Monday 23rd of March 2020

i found this article very interesting.. unfortunately i don't think this tsokolate/sikwate culture is present in all parts of the Philippines (sadly). i am from Manila, and apart from champorado, i never saw any such culture there or in the surrounding areas like Laguna, Cavite,.. growing up in Manila, i never saw anyone looking for tsokolate/sikwate, making it with water or even milk, having it in the morning with breakfast. even when i traveled to other parts of Luzon, i didn't see this. i know this culture exists in Davao though.

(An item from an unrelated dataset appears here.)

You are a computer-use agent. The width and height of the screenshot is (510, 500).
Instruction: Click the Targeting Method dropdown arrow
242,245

Tuesday 31st of March 2020

I got some leftover of tableya in my pantry. These were sent to me from my friend in the Philippines. I am unsure if these are safe for consumption, I have no idea if these are fermented either but they have some moldy look on the outside. I have about 40 pcs in this tub and I am hesitant to toss them away if these can still be enjoyed safely. By the way, this is from 2017. Please let me know your insight about this, it’s what brought me to look up about tableya’s expiration on google. Thanks for sharing your knowledge. Awesome blog!

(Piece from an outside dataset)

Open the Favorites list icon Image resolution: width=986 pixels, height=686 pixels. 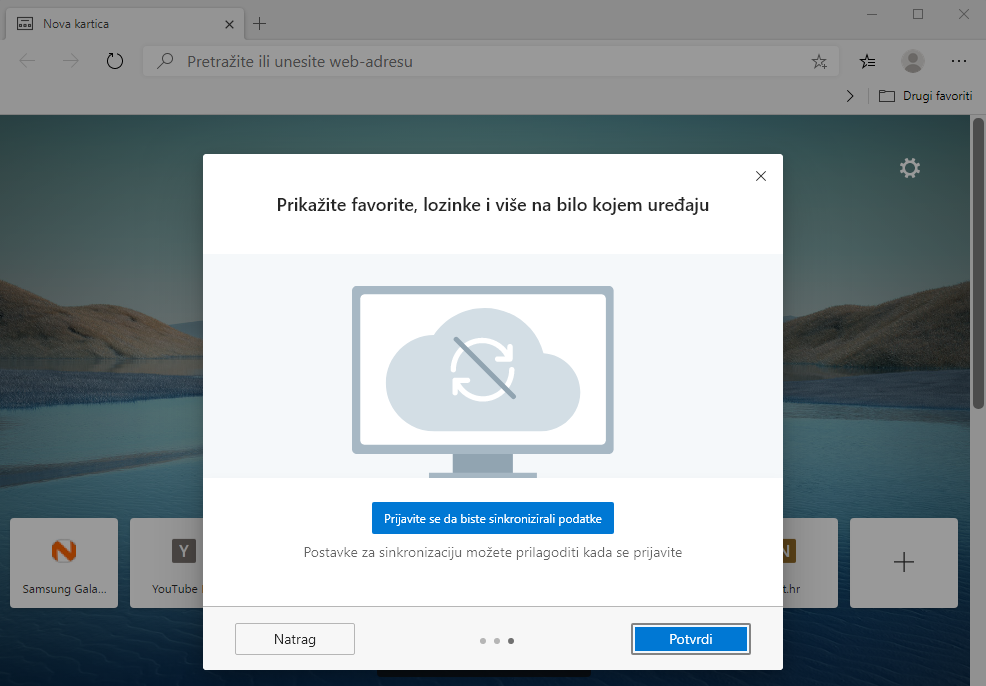tap(868, 62)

Wednesday 25th of March 2020

Thank you for your comments, Shalini! It's very possible that many households in Manila Metro are moving away from the traditional culture (I agree, sadly). I know the culture also exists around Cebu, even in Cebu City, so maybe it has to do with cacao cultivation in Luzon (& across the Philippines) continuing to decrease. I hope that as production picks up, traditions like tableya and sikwate will be coming back!

Laila Kelley

Saturday 21st of March 2020

I made my champorado while reading this using tablea sent by my folks in the Philippines. They got it in my hometown’s local delicacy maker. I live in the US now and I still miss the kind of food I grew up with and I’m learning to make them myself.